Is the U.S. Mindset Fundamentally Different From Europe's?

I couldn’t give him a short answer to this question, but did point out that new ideas are often adapted in the U.S. just as quickly as in, say, Finland, but usually in select places. The tiresome blue state/red state stereotype has some merit, and one can find what many Americans consider to be radical ideas being freely adapted in resolutely blue citdadels from Greenwich Village to Madison, Wisconsin to Berkeley.

That doesn’t make the ideas wrong or impractical. The first bans on smoking in San Francisco and Berkeley were considered lunatic fringe at the time, as were countless other issues and trends, some controversial, some not so. This will continue.

But the larger point that I failed to make, being as blessed as anyone with the ability to say the right thing a few days after it should have originally been said, was that the U.S. (and the U.S. market) should never be viewed monolithically.

Big Country
It’s a big country with a very large economy, and one can succeed by appealing to a very small percentage of it.

For example, 5% of the total U.S. market still represents a GDP that would rank in the Top 20 Worldwide, in between Taiwan and Australia. And appealing to only 1.3% of the total U.S. market lands you a GDP the size of Finland’s.

So, surely the idea of rented Blackberries—which despite my non-aversion to rented cars or flying in the same well-warmed airline seats as who knows who—sounds to me a bit like rented bowling shoes (yuck), could very well succeed in the U.S., even if almost 90+ percent of the population thinks it’s a bad idea.

The variety of opinion in the U.S. on all matters is diverse (or divers, as Jeremy would have it spelled), much more so than most people (including many Americans) think. This is due not only to the country’s multicultural stew and capitalistic orientation, but also to its federated nature.

By federated, I don’t mean the federal, unifying aspect of the U.S. government, but the fact that the country is a federated collection of states, which are in turn a collection of townships and counties, which in turn are broken into endless numbers of local and regional governmental and regulatory entities. In other words, an amazing percentage of the country’s laws and regulations are decided at various local-leaning levels.

________________

▶ _THE TASKS_:
A. Reproduce word for word the part of the essay on the U.S. mindset starting at "That doesn’t make" and ending at "be viewed monolithically.".
B. Pick up the essay on the U.S. mindset after its last sentence and keep writing it.
The entries have no connection to the essay on American and European mindsets.

________________

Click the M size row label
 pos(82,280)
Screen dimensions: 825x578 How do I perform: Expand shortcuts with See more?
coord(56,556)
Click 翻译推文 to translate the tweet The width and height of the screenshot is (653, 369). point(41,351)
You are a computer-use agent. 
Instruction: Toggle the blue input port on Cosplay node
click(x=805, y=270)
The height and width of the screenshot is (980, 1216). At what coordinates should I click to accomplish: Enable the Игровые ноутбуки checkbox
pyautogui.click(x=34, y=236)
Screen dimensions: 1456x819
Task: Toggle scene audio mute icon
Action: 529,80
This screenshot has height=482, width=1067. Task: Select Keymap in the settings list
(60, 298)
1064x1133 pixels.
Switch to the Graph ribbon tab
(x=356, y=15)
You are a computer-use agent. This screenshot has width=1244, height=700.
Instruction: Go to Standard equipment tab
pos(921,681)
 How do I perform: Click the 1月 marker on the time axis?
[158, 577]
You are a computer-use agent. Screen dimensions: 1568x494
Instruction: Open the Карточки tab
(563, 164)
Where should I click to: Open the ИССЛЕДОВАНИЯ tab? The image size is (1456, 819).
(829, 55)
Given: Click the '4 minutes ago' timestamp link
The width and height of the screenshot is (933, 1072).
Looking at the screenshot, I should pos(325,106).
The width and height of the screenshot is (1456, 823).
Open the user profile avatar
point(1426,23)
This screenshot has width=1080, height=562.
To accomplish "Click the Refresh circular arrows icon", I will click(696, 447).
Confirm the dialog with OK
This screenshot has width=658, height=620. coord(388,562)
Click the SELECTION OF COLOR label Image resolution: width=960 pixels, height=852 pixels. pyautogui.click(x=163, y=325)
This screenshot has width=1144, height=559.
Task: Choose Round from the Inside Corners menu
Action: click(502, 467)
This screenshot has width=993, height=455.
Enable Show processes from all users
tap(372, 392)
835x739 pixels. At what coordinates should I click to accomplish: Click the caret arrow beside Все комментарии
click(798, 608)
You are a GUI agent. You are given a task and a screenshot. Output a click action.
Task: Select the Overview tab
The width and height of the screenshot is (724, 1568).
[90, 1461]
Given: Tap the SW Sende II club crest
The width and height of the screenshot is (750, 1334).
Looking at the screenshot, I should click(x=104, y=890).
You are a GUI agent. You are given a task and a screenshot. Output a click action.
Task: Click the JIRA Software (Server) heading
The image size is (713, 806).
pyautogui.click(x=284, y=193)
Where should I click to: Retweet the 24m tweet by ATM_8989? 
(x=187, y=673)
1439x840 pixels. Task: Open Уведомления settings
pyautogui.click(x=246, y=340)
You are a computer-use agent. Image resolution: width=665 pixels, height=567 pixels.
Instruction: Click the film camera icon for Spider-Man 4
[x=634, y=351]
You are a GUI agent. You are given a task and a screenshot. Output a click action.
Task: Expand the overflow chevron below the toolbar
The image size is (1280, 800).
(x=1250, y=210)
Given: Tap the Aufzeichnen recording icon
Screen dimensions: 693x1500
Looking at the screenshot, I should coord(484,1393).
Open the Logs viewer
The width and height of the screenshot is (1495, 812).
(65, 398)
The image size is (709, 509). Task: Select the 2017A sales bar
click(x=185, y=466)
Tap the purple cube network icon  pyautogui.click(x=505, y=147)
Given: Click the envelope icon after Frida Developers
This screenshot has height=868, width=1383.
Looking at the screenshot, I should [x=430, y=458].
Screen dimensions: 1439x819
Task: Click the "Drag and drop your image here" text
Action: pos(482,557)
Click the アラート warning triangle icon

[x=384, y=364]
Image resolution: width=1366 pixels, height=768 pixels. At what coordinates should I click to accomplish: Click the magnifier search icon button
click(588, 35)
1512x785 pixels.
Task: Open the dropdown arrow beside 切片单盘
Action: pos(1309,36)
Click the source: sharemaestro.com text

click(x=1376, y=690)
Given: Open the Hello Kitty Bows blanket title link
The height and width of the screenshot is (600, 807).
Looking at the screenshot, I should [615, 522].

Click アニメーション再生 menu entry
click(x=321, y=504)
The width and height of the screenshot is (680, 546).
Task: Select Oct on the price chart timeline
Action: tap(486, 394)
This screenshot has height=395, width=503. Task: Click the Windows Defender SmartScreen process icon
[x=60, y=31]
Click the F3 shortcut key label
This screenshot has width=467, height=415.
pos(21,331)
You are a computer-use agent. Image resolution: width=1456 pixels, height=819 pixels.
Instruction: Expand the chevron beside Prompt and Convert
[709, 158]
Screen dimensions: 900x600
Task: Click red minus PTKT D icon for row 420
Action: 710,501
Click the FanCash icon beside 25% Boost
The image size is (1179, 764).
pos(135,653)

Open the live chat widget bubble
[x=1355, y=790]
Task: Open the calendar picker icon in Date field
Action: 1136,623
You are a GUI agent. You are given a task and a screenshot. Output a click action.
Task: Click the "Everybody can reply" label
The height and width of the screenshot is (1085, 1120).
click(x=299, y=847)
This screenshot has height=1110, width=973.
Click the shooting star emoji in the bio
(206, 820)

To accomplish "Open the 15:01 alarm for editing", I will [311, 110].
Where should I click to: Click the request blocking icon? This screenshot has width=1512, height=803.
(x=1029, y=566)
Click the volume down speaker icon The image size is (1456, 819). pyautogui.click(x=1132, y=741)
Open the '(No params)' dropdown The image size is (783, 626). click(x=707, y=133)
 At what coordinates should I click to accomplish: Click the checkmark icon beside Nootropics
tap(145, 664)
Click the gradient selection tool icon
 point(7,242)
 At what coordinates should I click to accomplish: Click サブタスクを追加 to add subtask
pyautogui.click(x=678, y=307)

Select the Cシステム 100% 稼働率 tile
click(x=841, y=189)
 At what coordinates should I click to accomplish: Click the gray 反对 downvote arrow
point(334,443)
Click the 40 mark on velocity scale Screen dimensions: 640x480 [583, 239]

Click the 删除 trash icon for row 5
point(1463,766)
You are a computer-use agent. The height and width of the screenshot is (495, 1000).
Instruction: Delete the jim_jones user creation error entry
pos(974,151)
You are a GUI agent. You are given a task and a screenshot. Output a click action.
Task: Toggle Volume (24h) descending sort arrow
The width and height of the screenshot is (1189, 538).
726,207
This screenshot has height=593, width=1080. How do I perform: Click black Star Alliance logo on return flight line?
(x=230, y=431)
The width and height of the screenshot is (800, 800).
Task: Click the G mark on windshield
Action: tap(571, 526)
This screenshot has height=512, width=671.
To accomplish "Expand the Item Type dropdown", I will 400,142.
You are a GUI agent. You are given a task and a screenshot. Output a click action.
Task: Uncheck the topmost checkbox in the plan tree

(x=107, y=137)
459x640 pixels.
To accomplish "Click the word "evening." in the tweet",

________________

▶ _TASK-BY-TASK ANSWERS_:
A.
That doesn’t make the ideas wrong or impractical. The first bans on smoking in San Francisco and Berkeley were considered lunatic fringe at the time, as were countless other issues and trends, some controversial, some not so. This will continue.

But the larger point that I failed to make, being as blessed as anyone with the ability to say the right thing a few days after it should have originally been said, was that the U.S. (and the U.S. market) should never be viewed monolithically.

B.
Try explaining to an international visitor sometime why it may be OK, for example, to possess marijuana according to a city ordinance, sort-of OK by state law, and definitely not OK by federal law, and don’t forget to factor in littering laws that might be in effect if you try to consume said weed in a regional or county park that falls within the jurisdiction of a unified fire protection district and urban sanitation zone, or worse, in a business park patrolled by private security.

So as I said, it’s a big country. Lots of jurisdictions. And this "loosely coupled" mindset extends to the business world, with lots of segments, sub-segments, niches, and segmented sub-niches within almost any product or service category. Knock yourself out if you want to start a service to rent out Blackberries. Just don’t expect to take mine unless you pry it from my cold, dead hands!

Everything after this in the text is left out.